MARSHALL, MI (WLNS) – Sometimes it’s not a matter of when but how justice is served. Enbridge Incorporation agreed to fork over more than $170 million for two separate oil spills. This all stems back to 2010 when two pipeline ruptures spilled nearly 1 million gallons of oil into bodies of water including the Kalamazoo River .
It was six years ago, one of the worst ever inland oil spills in the country. But today, the Environmental Protection Agency announced a $61 million fine for the Enbridge oil line rupture that eventually spilled into, and coated nearly 40 miles of, the Kalamazoo River near Marshall.

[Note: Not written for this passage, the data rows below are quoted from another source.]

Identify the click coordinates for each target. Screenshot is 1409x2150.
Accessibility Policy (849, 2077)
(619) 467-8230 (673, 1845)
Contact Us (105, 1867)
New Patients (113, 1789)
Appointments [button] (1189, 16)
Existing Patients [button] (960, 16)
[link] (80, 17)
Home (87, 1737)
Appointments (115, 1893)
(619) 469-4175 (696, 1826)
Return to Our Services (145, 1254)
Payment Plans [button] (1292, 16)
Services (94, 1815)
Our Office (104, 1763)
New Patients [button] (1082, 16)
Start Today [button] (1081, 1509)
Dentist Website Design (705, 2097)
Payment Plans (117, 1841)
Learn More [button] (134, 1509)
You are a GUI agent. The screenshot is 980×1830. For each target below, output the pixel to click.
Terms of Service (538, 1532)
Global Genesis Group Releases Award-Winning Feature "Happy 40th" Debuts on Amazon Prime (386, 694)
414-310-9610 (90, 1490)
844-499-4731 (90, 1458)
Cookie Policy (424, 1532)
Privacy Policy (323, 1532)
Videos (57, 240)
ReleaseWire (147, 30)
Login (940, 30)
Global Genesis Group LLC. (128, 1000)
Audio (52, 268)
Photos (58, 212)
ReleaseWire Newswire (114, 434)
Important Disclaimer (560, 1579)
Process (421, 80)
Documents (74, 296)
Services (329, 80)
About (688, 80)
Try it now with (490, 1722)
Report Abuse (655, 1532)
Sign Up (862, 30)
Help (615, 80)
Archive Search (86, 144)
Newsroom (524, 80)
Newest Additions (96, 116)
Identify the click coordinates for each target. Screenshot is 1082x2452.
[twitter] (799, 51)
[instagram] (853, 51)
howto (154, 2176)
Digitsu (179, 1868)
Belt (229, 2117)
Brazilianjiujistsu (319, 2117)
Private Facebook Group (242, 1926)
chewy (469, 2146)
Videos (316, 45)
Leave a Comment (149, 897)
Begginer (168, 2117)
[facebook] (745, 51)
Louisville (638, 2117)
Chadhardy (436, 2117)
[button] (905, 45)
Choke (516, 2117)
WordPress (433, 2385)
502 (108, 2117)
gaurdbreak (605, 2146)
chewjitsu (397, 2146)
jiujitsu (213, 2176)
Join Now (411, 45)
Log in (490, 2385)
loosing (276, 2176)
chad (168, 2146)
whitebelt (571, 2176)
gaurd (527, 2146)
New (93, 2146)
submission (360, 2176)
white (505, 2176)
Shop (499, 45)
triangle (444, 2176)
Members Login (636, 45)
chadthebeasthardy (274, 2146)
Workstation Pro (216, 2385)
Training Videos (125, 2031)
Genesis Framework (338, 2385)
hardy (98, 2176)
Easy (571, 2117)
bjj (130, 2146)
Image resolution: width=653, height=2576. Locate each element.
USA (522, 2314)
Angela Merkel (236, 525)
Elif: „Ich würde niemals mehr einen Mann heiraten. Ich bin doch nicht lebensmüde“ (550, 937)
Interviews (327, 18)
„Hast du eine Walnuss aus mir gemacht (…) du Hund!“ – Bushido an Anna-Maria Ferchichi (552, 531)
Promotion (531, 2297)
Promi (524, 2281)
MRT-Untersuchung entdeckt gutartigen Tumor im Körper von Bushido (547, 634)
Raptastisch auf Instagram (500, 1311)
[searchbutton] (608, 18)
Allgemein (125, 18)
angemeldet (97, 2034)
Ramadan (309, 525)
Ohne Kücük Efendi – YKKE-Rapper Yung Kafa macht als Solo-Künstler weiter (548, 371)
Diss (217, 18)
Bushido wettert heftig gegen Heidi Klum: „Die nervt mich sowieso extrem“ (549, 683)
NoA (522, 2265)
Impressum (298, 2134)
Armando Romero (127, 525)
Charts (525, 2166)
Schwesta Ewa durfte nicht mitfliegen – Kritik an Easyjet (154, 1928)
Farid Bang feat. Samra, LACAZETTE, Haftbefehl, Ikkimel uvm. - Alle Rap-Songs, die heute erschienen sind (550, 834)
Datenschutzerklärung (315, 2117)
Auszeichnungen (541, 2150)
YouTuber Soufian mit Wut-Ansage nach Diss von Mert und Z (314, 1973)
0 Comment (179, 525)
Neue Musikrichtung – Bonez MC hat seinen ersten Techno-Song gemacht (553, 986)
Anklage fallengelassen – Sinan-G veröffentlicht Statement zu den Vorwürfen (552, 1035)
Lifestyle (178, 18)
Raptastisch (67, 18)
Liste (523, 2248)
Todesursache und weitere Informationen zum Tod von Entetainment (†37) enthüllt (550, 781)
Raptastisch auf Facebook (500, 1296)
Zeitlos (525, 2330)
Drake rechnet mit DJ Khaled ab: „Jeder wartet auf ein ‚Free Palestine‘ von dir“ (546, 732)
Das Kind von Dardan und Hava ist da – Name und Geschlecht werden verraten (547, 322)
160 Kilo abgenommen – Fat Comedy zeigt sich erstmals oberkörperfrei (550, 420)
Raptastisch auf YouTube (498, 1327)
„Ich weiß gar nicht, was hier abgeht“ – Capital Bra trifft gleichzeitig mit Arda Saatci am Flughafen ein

Justice Department Assistant Attorney General John Cruden said, “we believe there were other issues. There was control room problems. We believe they were negligent in the handling of the oil which is obviously a valuable resource and, so all of these things we thought needed to be addressed.
Officials believe this money is important to keep the water clean in the future.
Western Michigan U.S. District Attorney Patrick Miles said, “financial accountability is very important. It is something we take very seriously. We also want to make sure we don’t have a recurrence of these types of events.”
Yet, for some people it’s not financial.
Marshall resident Bill Lark said, “the commitment not only by the oil company but local environmental groups, state local, federal groups that’s going to be the end result of what happens. So, it’s more than just money.”
And, Enbridge feels the same way.
“We’ll never forget what happened here in Marshall. It’s something we’ve memorized as a company and will continue to drive our efforts to deliver on our number one priority of safety and protecting the environment,” said Enbridge Incorporation U.S. Operations Vice President Brad Shamla.
As for now the water is free of oil bringing an end to a six year issue.